Variable substitution
The transformer has a mechanism of variables substitution in the path, where list of variables are build based on
existing browsePathsV2 aspect of the entity. Every node in the existing path, as long as it contains reference to
another entity (e.g. a container or a dataPlatformInstance) is stored in the list of variables to use. Since
we can have multiple references to entities of the same type (e.g. containers) in the browse path, they are stored
in a list-like object, with original order being respected. Let's consider an example, real-world situation, of a table
ingested from Snowflake source, and having platform_instance set to some value. Such table will have browsePathsV2
aspect set to contain below references:
- urn:li:dataPlatformInstance:(urn:li:dataPlatform:snowflake,my_platform_instance)
- urn:li:container:aaaaaaaaaaaaaaaaaaaaaaaaaaaaaaaa
- urn:li:container:bbbbbbbbbbbbbbbbbbbbbbbbbbbbbbbb
where urn:li:container:aaaaaaaaaaaaaaaaaaaaaaaaaaaaaaaa identifies a container reflecting a Snowflake's database and
urn:li:container:bbbbbbbbbbbbbbbbbbbbbbbbbbbbbbbb identifies a container reflecting a Snowflake's schema.
Such, existing, path will be mapped into variables as shown below:
dataPlatformInstance[0] = "urn:li:dataPlatformInstance:(urn:li:dataPlatform:snowflake,my_platform_instance)"
container[0] = "urn:li:container:aaaaaaaaaaaaaaaaaaaaaaaaaaaaaaaa"
container[1] = "urn:li:container:bbbbbbbbbbbbbbbbbbbbbbbbbbbbbbbb"
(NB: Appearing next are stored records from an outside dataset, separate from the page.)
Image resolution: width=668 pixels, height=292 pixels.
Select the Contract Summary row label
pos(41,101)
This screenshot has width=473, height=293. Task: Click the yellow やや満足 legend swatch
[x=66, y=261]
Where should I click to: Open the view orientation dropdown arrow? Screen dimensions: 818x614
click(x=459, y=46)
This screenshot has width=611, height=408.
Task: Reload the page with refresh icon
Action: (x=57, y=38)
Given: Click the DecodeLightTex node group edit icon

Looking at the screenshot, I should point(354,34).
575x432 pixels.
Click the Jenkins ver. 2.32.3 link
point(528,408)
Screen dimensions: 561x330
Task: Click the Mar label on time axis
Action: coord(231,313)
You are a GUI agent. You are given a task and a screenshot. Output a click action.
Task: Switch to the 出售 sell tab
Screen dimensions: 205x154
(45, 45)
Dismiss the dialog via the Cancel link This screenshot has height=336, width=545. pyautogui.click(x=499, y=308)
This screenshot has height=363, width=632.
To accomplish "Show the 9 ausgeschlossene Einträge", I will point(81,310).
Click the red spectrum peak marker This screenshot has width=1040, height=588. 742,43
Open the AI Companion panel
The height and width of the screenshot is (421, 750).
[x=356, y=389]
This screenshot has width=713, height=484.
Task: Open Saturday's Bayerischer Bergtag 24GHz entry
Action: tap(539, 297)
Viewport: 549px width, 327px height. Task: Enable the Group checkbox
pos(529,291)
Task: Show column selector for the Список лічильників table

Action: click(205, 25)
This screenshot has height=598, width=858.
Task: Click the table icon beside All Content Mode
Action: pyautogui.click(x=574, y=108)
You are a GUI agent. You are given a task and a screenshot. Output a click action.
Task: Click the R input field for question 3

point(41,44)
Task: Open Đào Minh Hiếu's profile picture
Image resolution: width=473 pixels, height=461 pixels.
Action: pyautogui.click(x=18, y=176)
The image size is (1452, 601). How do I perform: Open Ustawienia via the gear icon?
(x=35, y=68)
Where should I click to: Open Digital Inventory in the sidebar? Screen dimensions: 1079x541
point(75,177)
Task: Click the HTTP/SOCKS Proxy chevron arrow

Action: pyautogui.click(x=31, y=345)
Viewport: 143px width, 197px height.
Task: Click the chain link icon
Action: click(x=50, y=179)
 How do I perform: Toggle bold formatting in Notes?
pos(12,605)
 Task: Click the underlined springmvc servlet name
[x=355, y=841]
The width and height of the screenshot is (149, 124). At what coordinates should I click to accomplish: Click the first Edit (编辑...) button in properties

Those variables can be refered to, from the config, by using $ character, like below:
transformers:
- type: "set_browse_path"
config:
path:
- $dataPlatformInstance[0]
- $container[0]
- $container[1]
Additionally, 2 more rules apply to the variables resolution:
- If a variable does not exist (or if the index reached outside of list's length) - it will be ignored and not used in the path, all the other nodes will be used and path will be modified
$variable[*]will expand entire list of variables to multiple nodes in the path (think about it as a "flat map"), for example, the equivalent of above config, would be:transformers: - type: "set_browse_path" config: path: - $dataPlatformInstance[0] - $container[*]
Examples
Add (prefix) a top-level node "datahub" to paths emitted by the source:
transformers:
- type: "set_browse_path"
config:
path:
- datahub
Remove data platform instance from the path (if it was set), while retaining containers structure:
transformers:
- type: "set_browse_path"
config:
replace_existing: true
path:
- $container[*]